» **TASK TO COMPLETE**:
For the material below, return exactly the lines starting at the line containing "Click the Книги" and ending at the line containing "Click the Home icon next to Главная", both ends included, and no others.

» **MATERIAL SUPPLIED**:
----

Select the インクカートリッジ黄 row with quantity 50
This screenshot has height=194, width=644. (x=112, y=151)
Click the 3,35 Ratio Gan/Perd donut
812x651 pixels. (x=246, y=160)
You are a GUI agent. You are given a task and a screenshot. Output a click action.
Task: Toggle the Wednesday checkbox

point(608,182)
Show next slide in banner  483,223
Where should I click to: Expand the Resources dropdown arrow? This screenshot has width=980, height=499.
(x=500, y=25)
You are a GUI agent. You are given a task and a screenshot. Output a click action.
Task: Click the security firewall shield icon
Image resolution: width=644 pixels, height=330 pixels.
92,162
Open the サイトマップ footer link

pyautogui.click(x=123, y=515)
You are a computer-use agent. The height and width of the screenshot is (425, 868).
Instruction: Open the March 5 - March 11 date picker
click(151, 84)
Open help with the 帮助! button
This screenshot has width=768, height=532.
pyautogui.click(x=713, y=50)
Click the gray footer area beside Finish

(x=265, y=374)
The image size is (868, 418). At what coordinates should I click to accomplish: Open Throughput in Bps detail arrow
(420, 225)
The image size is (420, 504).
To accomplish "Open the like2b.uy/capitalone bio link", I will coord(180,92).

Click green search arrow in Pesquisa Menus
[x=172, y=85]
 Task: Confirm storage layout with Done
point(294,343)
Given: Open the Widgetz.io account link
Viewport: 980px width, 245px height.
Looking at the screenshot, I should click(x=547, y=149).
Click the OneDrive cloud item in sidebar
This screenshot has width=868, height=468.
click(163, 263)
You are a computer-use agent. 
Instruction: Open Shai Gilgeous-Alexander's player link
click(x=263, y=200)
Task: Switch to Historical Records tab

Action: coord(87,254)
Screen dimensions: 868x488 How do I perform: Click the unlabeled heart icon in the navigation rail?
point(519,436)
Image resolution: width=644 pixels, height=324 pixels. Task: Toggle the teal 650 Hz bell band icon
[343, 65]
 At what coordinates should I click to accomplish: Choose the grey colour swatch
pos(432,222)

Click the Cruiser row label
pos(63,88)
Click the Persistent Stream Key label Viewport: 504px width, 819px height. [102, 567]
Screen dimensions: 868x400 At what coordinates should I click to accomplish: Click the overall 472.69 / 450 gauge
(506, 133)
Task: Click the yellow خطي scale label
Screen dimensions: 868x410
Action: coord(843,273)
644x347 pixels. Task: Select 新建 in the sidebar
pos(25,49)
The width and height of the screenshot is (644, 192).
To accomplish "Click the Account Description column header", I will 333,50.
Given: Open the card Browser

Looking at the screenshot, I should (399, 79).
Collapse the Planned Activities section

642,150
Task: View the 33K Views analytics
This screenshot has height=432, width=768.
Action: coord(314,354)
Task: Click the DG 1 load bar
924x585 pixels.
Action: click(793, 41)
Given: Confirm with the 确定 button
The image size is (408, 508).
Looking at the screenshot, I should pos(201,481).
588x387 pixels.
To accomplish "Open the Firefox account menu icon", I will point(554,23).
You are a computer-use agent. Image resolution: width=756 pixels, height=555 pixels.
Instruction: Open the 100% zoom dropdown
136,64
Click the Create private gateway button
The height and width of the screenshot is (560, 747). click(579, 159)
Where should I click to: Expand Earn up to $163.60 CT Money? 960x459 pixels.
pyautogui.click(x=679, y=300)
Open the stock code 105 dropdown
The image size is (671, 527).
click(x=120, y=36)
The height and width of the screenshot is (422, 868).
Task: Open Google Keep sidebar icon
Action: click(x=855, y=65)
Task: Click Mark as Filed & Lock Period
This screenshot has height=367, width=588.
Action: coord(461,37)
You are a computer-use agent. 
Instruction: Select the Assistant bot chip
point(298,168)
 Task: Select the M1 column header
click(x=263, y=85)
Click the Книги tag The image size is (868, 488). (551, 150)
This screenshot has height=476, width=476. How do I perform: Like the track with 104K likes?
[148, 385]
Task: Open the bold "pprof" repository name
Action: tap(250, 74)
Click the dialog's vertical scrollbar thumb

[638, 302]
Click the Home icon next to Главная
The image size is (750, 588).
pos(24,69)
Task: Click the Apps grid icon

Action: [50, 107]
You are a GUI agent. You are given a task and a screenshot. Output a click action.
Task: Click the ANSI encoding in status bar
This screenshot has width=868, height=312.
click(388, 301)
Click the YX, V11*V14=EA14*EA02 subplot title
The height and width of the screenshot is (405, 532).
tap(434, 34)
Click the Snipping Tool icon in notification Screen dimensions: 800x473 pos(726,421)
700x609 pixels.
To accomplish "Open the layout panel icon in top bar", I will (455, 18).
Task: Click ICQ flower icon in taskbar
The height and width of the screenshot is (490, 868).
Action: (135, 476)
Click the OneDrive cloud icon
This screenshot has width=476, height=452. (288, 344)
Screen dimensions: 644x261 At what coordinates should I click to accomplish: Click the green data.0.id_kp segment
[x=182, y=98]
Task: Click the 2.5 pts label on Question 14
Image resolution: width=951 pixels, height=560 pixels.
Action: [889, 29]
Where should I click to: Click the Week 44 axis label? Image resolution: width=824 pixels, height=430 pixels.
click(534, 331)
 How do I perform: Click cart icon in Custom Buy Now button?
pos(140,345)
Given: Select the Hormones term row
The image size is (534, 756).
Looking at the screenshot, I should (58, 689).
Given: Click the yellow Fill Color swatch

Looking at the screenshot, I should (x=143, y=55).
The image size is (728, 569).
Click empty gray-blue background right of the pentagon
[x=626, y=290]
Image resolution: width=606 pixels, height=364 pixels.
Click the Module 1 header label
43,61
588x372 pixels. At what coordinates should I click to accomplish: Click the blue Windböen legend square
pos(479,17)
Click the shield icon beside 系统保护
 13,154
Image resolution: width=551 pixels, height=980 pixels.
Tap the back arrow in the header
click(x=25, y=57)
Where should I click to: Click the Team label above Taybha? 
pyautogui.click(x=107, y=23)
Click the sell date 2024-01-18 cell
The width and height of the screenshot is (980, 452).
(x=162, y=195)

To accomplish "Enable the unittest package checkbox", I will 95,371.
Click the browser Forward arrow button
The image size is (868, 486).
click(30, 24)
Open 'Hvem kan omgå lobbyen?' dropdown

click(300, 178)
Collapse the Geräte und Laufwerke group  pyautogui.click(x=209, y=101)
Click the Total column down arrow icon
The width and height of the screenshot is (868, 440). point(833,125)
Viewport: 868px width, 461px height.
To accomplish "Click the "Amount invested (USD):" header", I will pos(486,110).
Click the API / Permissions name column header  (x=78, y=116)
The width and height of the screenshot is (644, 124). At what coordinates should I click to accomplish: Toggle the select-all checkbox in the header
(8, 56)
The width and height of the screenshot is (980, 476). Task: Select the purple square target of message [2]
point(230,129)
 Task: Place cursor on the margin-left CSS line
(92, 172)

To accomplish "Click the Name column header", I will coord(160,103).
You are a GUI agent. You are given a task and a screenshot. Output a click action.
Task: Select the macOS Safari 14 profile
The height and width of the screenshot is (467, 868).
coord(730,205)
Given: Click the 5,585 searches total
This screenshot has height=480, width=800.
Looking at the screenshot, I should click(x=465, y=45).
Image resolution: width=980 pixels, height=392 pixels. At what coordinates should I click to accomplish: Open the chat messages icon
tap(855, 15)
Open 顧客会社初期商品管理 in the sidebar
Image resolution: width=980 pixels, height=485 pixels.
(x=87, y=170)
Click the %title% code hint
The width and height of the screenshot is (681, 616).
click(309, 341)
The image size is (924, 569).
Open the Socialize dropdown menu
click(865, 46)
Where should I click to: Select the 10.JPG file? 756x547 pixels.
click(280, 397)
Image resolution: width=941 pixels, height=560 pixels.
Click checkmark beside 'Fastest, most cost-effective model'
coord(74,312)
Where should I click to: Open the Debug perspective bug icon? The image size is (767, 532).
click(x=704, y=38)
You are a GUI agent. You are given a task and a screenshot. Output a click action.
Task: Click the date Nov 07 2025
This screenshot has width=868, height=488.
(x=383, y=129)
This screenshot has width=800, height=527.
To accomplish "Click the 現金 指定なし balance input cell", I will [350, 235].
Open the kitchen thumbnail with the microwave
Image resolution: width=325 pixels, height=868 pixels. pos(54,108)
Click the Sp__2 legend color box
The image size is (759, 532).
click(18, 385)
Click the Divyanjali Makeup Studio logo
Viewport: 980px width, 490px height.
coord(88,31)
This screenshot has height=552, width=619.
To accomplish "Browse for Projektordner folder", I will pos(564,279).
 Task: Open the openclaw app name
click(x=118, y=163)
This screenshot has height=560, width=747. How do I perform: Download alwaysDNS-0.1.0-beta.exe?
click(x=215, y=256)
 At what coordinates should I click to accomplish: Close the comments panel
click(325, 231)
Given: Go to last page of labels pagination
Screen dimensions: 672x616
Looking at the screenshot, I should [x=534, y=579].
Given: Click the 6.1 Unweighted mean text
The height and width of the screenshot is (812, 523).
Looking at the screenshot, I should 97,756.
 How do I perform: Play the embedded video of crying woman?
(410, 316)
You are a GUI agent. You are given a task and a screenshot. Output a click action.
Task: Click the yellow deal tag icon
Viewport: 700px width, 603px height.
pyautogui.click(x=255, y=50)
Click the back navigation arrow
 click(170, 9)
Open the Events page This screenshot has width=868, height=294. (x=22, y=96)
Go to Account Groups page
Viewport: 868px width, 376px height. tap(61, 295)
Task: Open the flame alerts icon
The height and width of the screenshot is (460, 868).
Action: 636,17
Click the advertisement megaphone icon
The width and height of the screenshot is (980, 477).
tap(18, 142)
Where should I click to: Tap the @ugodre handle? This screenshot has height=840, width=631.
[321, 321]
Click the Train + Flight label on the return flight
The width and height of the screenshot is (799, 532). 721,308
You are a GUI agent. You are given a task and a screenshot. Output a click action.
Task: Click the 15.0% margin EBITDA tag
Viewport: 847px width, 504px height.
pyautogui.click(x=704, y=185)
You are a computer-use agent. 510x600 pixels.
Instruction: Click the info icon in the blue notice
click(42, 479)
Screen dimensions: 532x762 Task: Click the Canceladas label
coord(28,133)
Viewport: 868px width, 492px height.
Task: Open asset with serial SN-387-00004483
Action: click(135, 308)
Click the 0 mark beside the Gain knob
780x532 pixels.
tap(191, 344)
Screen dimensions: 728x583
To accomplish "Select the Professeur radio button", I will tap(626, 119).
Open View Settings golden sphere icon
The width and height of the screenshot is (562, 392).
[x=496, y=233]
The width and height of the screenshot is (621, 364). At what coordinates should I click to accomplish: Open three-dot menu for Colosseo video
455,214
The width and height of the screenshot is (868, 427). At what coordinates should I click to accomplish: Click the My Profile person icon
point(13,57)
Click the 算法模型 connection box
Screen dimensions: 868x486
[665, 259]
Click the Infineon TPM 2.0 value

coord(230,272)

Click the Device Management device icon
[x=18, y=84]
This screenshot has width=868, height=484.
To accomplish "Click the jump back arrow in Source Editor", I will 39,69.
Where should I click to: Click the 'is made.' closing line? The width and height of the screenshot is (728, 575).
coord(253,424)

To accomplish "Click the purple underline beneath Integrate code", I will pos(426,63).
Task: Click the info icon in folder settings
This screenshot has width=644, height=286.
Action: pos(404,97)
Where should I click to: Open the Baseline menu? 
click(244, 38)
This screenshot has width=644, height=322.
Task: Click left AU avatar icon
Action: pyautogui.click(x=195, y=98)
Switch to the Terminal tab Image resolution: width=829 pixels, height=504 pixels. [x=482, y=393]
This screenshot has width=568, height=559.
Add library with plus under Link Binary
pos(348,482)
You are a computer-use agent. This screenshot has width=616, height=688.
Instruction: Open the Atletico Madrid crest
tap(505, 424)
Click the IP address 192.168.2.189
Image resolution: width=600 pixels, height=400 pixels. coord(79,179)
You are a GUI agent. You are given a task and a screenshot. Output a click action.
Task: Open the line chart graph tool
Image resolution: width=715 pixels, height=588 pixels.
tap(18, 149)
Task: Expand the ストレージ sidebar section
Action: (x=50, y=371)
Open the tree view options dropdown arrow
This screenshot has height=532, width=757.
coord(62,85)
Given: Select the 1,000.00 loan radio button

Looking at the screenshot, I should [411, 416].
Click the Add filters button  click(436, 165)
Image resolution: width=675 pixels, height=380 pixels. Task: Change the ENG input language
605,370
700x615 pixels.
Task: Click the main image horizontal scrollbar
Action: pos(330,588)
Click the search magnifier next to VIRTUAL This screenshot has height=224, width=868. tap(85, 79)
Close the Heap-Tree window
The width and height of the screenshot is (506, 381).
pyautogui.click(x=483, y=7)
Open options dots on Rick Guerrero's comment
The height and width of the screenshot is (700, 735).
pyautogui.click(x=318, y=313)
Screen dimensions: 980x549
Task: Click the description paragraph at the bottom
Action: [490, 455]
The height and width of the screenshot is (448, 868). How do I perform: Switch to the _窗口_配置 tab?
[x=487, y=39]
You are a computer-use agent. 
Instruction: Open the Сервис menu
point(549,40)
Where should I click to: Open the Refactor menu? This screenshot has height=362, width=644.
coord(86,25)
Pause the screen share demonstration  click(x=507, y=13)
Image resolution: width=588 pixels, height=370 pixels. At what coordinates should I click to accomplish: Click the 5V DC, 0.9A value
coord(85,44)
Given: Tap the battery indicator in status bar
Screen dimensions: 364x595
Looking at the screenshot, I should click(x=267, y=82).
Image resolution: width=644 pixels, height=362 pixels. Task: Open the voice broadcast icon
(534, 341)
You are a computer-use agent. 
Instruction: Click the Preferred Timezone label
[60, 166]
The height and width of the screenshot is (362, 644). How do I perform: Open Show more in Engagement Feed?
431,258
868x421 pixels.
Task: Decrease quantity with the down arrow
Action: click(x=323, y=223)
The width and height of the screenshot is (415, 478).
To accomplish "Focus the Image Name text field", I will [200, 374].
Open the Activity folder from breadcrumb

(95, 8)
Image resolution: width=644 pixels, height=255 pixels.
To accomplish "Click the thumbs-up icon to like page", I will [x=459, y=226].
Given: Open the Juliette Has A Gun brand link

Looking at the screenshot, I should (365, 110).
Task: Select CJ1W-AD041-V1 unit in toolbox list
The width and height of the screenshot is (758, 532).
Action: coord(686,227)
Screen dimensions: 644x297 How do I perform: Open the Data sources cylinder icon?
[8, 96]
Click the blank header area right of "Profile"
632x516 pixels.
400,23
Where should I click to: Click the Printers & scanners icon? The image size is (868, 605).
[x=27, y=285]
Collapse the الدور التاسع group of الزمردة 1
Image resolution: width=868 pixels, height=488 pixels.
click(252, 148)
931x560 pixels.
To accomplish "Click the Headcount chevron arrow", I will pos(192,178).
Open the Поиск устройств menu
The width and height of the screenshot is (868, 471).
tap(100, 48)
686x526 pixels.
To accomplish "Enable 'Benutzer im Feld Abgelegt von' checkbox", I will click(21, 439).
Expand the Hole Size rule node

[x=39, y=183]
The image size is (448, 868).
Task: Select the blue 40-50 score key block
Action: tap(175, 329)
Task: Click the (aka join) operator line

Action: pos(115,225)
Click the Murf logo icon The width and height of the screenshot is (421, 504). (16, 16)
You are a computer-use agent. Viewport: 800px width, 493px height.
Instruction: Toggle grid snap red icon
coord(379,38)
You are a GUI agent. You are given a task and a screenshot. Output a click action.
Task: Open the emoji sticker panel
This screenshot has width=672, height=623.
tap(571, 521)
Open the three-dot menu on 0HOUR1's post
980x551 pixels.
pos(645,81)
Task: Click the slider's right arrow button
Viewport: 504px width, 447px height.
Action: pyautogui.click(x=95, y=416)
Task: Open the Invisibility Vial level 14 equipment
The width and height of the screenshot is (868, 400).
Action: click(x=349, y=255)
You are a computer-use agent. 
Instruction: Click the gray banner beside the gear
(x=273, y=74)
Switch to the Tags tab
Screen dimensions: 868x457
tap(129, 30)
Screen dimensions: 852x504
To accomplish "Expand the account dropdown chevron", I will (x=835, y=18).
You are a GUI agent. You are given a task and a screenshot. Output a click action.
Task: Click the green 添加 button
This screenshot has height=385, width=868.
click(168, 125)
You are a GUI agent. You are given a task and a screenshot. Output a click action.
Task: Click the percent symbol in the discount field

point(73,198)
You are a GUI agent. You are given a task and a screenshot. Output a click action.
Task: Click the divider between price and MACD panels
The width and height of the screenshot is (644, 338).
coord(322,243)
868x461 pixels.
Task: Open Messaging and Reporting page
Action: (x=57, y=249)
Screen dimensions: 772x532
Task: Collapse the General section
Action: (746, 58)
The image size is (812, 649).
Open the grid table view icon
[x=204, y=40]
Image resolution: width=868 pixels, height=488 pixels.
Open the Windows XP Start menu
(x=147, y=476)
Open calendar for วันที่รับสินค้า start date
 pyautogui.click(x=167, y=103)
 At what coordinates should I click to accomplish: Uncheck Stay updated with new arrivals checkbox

----

» **TASK RESULT**:
Click the Книги tag The image size is (868, 488). (551, 150)
This screenshot has height=476, width=476. How do I perform: Like the track with 104K likes?
[148, 385]
Task: Open the bold "pprof" repository name
Action: tap(250, 74)
Click the dialog's vertical scrollbar thumb

[638, 302]
Click the Home icon next to Главная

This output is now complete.